El campesino estaba trabajando en sus tierras cuando un hombre vestido con traje y corbata se acercó a él. Le saludó cortésmente y le ofreció el maletín que llevaba en su mano derecha. El campesino lo abrió. Estaba repleto de dinero.
El hombre le dijo que con todo ese dinero podía alimentar a su esposa y a sus hijos durante mucho, mucho tiempo.
Pero la codicia ya había tomado posesión en su cabeza y le dijo que aquel dinero lo utilizaría para él solo. Nada de mujer ni de hijos, se divertiría a lo grande.
El dinero corrompió al campesino.
El hombre entonces le dijo que en tal caso podía llevarlo a su castillo durante una semana durante la cual no le faltaría de nada, podía tener todo lo que quisiera aunque aquello tuviera alguna que otra repercusión.
El campesino no preguntó cuál era el precio que tenía que pagar por ver cumplidos todos sus sueños. Lo único que le importaba era pasárselo bien, sin pensar en nada más.
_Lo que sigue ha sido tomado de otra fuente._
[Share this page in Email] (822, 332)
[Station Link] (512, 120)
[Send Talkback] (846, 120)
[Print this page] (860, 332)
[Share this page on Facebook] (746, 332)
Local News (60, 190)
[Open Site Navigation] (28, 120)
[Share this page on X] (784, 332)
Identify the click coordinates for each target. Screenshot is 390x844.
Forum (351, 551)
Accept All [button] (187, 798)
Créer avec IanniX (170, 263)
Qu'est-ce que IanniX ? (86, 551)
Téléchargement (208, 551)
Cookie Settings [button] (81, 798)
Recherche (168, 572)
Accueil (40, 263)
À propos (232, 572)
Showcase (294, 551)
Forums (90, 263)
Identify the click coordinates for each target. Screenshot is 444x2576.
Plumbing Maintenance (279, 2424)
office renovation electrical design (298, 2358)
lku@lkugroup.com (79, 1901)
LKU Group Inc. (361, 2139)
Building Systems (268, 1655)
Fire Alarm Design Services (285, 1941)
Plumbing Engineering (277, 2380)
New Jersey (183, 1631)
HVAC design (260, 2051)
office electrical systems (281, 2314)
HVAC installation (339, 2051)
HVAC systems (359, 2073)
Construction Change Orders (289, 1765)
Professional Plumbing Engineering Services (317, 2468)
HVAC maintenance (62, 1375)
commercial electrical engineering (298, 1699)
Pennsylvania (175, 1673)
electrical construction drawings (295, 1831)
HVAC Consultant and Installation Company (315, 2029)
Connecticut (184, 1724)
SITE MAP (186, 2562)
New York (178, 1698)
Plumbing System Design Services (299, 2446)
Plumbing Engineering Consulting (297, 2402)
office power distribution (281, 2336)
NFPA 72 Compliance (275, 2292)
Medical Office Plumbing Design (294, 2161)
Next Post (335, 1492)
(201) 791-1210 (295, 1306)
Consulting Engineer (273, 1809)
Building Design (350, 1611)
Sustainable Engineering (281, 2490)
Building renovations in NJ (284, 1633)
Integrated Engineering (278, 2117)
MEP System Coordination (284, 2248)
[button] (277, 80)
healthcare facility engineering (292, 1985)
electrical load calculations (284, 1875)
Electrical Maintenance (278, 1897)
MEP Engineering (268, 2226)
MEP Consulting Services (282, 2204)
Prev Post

Durante esa semana lo pasó en grande, había algo que le extrañaba no había espejos en el castillo, ninguno. Supuso que sería alguna extravagancia del señor del castillo. Cuando salió de allí y el hombre del traje lo llevó a su casa se sentía muy cansado, le habían salido unas manchas muy raras en las manos y en el cuerpo y por el retrovisor del coche en el que iba pudo ver que su pelo se había vuelto completamente blanco y su cara estaba surcada de arrugas.
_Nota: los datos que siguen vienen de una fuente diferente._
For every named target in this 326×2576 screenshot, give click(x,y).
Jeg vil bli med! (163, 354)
Pararon frente a su casa pero ni su mujer ni sus hijos salieron a recibirlos. El hombre se fue. Él entró, vio su imagen reflejada en el espejo del vestíbulo. Había envejecido un montón de años. Ese había sido el precio a pagar por ser tan codicioso. Cinco años por día pasado en el castillo. Su familia lo había abandonado y se habían ido a vivir con unos parientes. Ahora él estaba solo, sin dinero y sin fuerzas para trabajar sus tierras.